One emotion that kept us united was shared fury at the government we were opposing. As one wit remarked, they gave the impression of being less a government than a motorcycle gang. On the undoubtedly correct assumption that the best defence is attack, Mr. Harper maintained his grip on the Commons by constantly attacking the opposition and by using every rule in the book to maintain partisan advantage.

We asked repeatedly for true estimates of the costs of Canada’s largest procurement decision, the purchase of the F-35 fighter aircraft. Marc Garneau and Dominic LeBlanc, our caucus critics, dug into American congressional reports on cost overruns and asked, over and over, when the government would tell Canadians what each plane would cost. There was never an honest reply, and in their failure to give us one they proved the plane was a bad buy for our country. Mark Holland, another caucus critic, pressed the government to explain why the cost of security at a global summit in Toronto of G8 and G20 leaders in 2010 had run to more than a billion dollars. Ironically, this was the summit where world leaders unwound their stimulus packages and where Mr. Harper led the chorus calling on Western publics
to embrace the new politics of fiscal austerity. It was also a summit in which his government was guilty of unconscionable waste of public money as well as a security operation that violated the basic civil liberties of Canadian protesters. We uncovered millions of dollars of taxpayers’ money wasted in the G20 expenditure, some of it sprayed into Conservative ridings so far away from the summit that it had no conceivable justification. Gerard Kennedy, another of our critics, laid bare how the money from the stimulus budget we had voted in 2009 was shovelled into Conservative ridings, once again for purely partisan political purposes. In other words, we did our jobs as an opposition and the government’s sole response was delay, denial and dissimulation. Democracy can’t function if the prime minister and the government withhold critical information about expenditures from Parliament. Eventually, the Speaker of the House of Commons ruled the government in contempt for failing to deliver documents relating to G20 expenditure.
2
The Conservatives’ contempt citation was unprecedented in the history of Canadian parliamentary government.
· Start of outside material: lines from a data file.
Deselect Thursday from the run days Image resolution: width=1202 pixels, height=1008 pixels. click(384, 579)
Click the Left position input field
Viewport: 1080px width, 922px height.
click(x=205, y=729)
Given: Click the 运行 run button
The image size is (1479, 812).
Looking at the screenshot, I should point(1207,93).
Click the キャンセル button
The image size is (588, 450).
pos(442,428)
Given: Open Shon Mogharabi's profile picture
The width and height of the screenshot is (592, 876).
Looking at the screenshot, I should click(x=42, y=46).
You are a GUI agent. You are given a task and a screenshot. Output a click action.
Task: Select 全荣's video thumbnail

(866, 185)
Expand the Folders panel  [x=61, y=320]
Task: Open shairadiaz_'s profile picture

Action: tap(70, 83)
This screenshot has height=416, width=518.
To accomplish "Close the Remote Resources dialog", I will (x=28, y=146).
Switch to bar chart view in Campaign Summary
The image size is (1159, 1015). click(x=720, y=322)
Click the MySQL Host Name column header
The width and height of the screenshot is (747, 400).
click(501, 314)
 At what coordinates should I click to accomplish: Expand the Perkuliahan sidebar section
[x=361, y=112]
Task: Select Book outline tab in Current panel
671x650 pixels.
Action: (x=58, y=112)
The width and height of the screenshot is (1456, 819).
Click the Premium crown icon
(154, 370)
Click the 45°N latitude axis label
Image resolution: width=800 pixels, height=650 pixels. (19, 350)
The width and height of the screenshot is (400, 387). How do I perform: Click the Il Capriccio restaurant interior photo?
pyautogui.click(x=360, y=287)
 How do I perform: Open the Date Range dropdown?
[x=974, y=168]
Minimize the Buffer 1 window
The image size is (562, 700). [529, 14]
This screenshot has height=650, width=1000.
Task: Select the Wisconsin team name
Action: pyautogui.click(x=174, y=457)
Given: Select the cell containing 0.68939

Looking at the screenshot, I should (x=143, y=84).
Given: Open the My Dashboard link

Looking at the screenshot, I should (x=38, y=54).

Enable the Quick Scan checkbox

We waged a similar struggle to force the government to release information relating to the transfer of detainees by Canadian forces to the Afghan security and intelligence services. Our Afghan allies were notorious for torturing prisoners. Knowingly transferring detainees to torture is a violation of the Geneva Conventions. For months Ujjal Dosanjh, Bob Rae and I pressed the government to enforce detainee transfer agreements to preserve the honour of our soldiers and the safety of detainees. The government concocted dubious arguments from national security to deny us any access to the documents we needed, and when we offered compromises, they concocted new fables. On this issue too, the Speaker, Peter Milliken, eventually ruled in our favour and found the government in contempt, forcing it to deliver papers to a special parliamentary committee.